The evaluation gives you two key metrics:

  • Clean IoU: How well your model performs on normal images
  • Attack IoU: How well your model performs on adversarial images
  • Robustness drop: The difference shows how vulnerable your model is to attacks

A smaller drop means your model is more robust!

🔧 What You Can Customize

Different Models

# Try different torchvision models
model = loader.load_model(
    model_type="torchvision",
    model_config={"name": "fcn_resnet50", "num_classes": 21}
)

# Or use SMP models
model = loader.load_model(
    model_type="smp",
    model_config={"architecture": "unet", "encoder_name": "resnet50", "classes": 21}
)

Different Attacks

from segmentation_robustness_framework.attacks import PGD, RFGSM

# Try PGD (more powerful attack)
attack = PGD(model, eps=8/255, alpha=2/255, iters=10)

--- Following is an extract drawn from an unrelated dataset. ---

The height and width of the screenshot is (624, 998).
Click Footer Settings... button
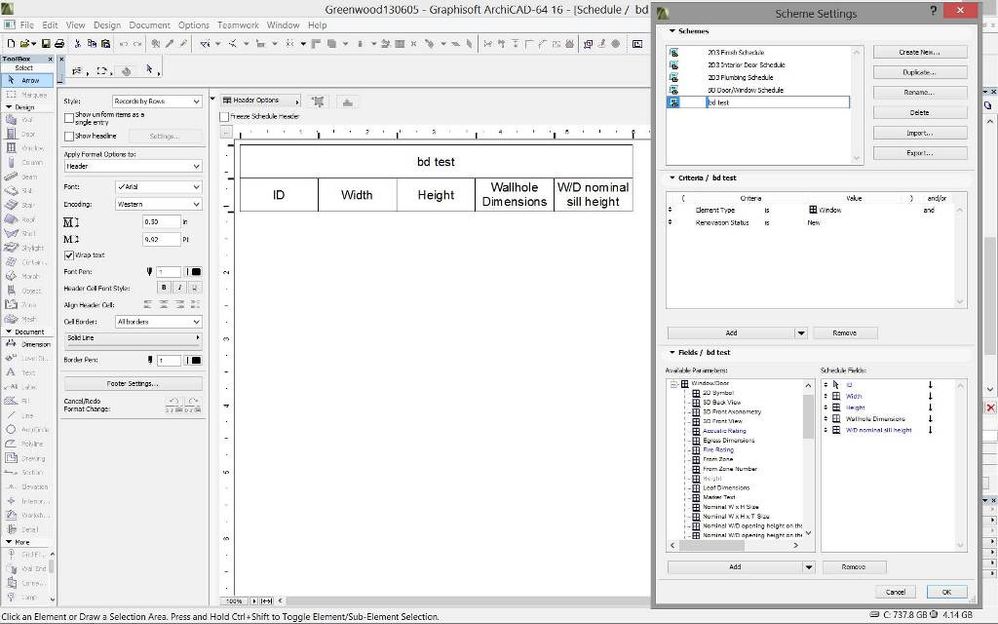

# Or R+FGSM (FGSM with random initialization)
attack = RFGSM(model, eps=8/255, alpha=2/255, iters=10)

Different Datasets

from segmentation_robustness_framework.datasets import VOCSegmentation

# Use VOC dataset (21 classes)
dataset = VOCSegmentation(
    split="val",
    root="./data",
    transform=preprocess,
    target_transform=target_preprocess,
    download=True
)

🚨 Common Issues and Solutions

Issue: "CUDA out of memory"

Solution: Reduce batch size or use CPU

pipeline = SegmentationRobustnessPipeline(
    model=model,
    dataset=dataset,
    attacks=[attack],
    metrics=metrics,
    batch_size=1,  # Reduce from 4 to 1
    device="cpu"   # Or use CPU instead of GPU
)

Issue: "Model not found"

Solution: Check model name and install dependencies

# Make sure you have the right dependencies
pip install torch torchvision

# Use a valid model name
model = loader.load_model(
    model_type="torchvision",
    model_config={"name": "deeplabv3_resnet50", "num_classes": 21}
)

Issue: "Dataset download failed"

Solution: Check internet connection and disk space

# Try downloading to a different location
dataset = StanfordBackground(
    root="/path/to/your/data",  # Use absolute path
    download=True
)

🎯 Next Steps

Now that you've run your first evaluation, here's what to explore next:

💡 Pro Tips

  1. Start small: Use smaller datasets and batch sizes for testing
  2. Check your device: Make sure GPU is available if you want faster evaluation
  3. Save results: The pipeline automatically saves detailed results to files
  4. Try different attacks: Different attacks test different types of vulnerabilities
  5. Monitor memory: Large models and datasets need more memory

🎉 Congratulations! You've successfully evaluated your first segmentation model for robustness against adversarial attacks.